I was skeptical of this whole story, which sounded tailor-made for the gullible hayseed, but sure enough, when we arrived at midnight there was already a sizable crowd arrayed along the iron fence above the tunnel.
We stopped at that rarest of rarities, a midtown bar, to fortify ourselves with tequila, and then took up a chilly vigil high above the tunnel exit, hands on the iron bars. Every few minutes, a curious cab driver would stop to ask the dozens of people lined up along the high fence what celebrity was coming through the tunnel.
"Elephants!"
Not long after midnight, a lone police car drove out of the tunnel and parked itself leisurely by the central bridge support. More time passed, and every few minutes the tunnel would spit out another vehicle, like particles out of a weakly radioactive source. At long last, towards half past twelve, the policemen stood up straight, the people directly facing the tunnel mouth grew animated, and soon I caught my first glimpse of elephant trunk.
The elephants didn't walk out of the tunnel - they moseyed, trunks holding the tail of the elephant in front, looking utterly satisfied. I wonder what they thought of Manhattan, with all people waving and whistling through iron bars as if trapped in a giant cage. I had my suspicions - immediately after clearing the tunnel, the elephants stopped, turned to their left, and gave such a display of evacuatory power that I will not forget it to my dying day.
A poopmobile raced to the scene, and meanwhile the elephant handlers had the animals perform a few small salutes to the cheering crowd. There were ten of them in all, Indian elephants dressed up in circus garb, with a much bigger entourage of ponies and horses and other flimsy looking quadrupeds behind them. After doing a trick or two, the elephants turned, grabbed tails, and resumed their leisurely walk towards Madison Square Garden.

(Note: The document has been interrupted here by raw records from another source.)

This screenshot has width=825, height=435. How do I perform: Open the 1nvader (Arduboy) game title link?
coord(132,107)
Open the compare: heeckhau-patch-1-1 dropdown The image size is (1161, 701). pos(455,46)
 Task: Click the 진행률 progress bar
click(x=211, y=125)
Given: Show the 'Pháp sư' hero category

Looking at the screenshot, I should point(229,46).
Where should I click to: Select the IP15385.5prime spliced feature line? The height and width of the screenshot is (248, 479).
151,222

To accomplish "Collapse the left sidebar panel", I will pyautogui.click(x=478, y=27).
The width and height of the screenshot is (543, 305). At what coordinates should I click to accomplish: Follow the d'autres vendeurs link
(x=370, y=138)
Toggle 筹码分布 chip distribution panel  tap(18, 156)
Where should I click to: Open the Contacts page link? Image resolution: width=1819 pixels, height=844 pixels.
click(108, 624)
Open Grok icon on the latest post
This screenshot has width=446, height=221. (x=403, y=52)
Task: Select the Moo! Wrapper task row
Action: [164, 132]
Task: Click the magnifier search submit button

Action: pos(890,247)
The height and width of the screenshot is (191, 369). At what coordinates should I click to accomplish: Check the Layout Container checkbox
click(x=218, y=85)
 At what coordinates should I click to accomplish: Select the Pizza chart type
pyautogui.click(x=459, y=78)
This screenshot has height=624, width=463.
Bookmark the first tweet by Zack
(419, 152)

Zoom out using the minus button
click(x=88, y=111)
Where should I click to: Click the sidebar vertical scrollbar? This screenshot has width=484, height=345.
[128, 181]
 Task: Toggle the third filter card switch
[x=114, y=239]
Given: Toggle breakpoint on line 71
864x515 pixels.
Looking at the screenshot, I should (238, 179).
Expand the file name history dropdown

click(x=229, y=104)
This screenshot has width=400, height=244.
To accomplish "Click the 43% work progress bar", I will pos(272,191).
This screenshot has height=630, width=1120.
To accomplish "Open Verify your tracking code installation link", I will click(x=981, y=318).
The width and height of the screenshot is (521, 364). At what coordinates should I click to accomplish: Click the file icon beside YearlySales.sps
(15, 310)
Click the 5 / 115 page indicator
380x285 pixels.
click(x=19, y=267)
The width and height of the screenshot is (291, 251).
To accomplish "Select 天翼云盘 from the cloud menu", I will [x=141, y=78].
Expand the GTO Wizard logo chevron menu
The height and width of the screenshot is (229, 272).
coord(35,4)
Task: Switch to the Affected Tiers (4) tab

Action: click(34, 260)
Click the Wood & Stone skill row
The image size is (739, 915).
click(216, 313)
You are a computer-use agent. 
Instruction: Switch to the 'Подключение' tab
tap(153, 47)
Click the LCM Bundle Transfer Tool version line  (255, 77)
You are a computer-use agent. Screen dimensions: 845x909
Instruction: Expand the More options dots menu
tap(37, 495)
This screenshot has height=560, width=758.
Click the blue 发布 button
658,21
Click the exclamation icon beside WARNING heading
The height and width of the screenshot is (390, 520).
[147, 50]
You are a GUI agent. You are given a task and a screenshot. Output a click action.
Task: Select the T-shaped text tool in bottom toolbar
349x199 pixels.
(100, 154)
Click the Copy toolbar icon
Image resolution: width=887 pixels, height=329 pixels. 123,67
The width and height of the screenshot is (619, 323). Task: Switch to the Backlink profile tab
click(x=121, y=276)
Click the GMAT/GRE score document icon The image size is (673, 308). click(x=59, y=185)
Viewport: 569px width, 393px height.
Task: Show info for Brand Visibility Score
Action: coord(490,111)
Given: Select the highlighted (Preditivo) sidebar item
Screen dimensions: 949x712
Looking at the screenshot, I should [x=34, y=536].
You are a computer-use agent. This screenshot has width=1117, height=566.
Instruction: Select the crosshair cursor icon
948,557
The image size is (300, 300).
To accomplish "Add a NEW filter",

The elephants loped along at a relaxed, comfortable elephant pace, but to keep up with them you had to run rather quickly on your short human legs, and so the sidewalks choked up with people rushing along in a scene straight out of any New York disaster movie you've seen. The only difference was that the sedate troupe of giant animals was leading the crowd, not chasing it forward in a bloody orgy of violence. A pity.
I ran along for a few blocks and then watched the terminal elephant butt disappear into the night, with hundreds of running people in tow, followed by an improbable number of police cars, sirens flashing.
The blogger Zach Klein has some pictures of it all, if you don't believe me.